(EXERCISE) Copy out, unchanged, every line of the data from the one containing "Rinse Repeat (130, 12)" down to the one containing "Труба профільна 60х30 мм 2,8 мм (195, 1709)", including both, and nothing else.

====

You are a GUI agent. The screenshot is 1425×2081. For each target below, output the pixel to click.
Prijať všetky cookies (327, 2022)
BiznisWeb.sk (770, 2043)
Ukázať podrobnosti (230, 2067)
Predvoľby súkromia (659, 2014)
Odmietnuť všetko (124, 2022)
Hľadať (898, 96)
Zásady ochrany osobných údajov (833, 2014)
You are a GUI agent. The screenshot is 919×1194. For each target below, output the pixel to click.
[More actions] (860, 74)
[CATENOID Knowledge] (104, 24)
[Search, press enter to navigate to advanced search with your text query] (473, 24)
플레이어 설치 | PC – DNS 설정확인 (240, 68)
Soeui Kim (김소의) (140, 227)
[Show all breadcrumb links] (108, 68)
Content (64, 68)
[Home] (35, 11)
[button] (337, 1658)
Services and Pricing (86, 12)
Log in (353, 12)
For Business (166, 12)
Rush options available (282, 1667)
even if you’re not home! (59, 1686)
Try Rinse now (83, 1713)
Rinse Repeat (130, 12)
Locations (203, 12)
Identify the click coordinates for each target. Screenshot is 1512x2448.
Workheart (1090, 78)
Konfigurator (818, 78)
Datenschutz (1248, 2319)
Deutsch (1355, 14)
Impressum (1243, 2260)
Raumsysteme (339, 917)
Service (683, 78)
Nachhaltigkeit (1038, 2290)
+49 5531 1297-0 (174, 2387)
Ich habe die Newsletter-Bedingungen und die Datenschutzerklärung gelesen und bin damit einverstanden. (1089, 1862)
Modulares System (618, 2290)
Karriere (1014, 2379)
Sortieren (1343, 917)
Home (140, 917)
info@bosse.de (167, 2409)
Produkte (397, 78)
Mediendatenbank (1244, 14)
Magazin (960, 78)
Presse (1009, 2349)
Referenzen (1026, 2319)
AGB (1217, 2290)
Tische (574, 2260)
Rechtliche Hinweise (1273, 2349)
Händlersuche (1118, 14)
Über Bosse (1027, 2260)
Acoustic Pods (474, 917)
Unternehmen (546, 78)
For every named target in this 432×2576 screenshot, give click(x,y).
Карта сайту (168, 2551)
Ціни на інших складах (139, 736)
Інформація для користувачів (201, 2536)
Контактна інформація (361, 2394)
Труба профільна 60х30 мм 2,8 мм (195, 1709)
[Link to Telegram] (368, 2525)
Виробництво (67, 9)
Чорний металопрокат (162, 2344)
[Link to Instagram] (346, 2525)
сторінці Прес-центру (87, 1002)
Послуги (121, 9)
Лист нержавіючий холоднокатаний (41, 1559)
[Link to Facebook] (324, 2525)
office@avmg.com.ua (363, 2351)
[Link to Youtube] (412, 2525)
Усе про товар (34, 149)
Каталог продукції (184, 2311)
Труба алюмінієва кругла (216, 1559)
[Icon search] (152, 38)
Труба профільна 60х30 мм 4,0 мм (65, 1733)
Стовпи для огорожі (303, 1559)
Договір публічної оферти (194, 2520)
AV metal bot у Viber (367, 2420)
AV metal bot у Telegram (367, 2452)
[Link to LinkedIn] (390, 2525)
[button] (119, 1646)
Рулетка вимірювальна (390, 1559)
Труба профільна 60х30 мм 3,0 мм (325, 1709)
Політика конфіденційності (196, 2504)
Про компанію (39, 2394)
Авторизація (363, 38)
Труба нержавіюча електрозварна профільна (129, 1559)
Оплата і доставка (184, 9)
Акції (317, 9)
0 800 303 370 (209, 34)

====

(EXERCISE RESPONSE)
Rinse Repeat (130, 12)
Locations (203, 12)
Identify the click coordinates for each target. Screenshot is 1512x2448.
Workheart (1090, 78)
Konfigurator (818, 78)
Datenschutz (1248, 2319)
Deutsch (1355, 14)
Impressum (1243, 2260)
Raumsysteme (339, 917)
Service (683, 78)
Nachhaltigkeit (1038, 2290)
+49 5531 1297-0 (174, 2387)
Ich habe die Newsletter-Bedingungen und die Datenschutzerklärung gelesen und bin damit einverstanden. (1089, 1862)
Modulares System (618, 2290)
Karriere (1014, 2379)
Sortieren (1343, 917)
Home (140, 917)
info@bosse.de (167, 2409)
Produkte (397, 78)
Mediendatenbank (1244, 14)
Magazin (960, 78)
Presse (1009, 2349)
Referenzen (1026, 2319)
AGB (1217, 2290)
Tische (574, 2260)
Rechtliche Hinweise (1273, 2349)
Händlersuche (1118, 14)
Über Bosse (1027, 2260)
Acoustic Pods (474, 917)
Unternehmen (546, 78)
For every named target in this 432×2576 screenshot, give click(x,y).
Карта сайту (168, 2551)
Ціни на інших складах (139, 736)
Інформація для користувачів (201, 2536)
Контактна інформація (361, 2394)
Труба профільна 60х30 мм 2,8 мм (195, 1709)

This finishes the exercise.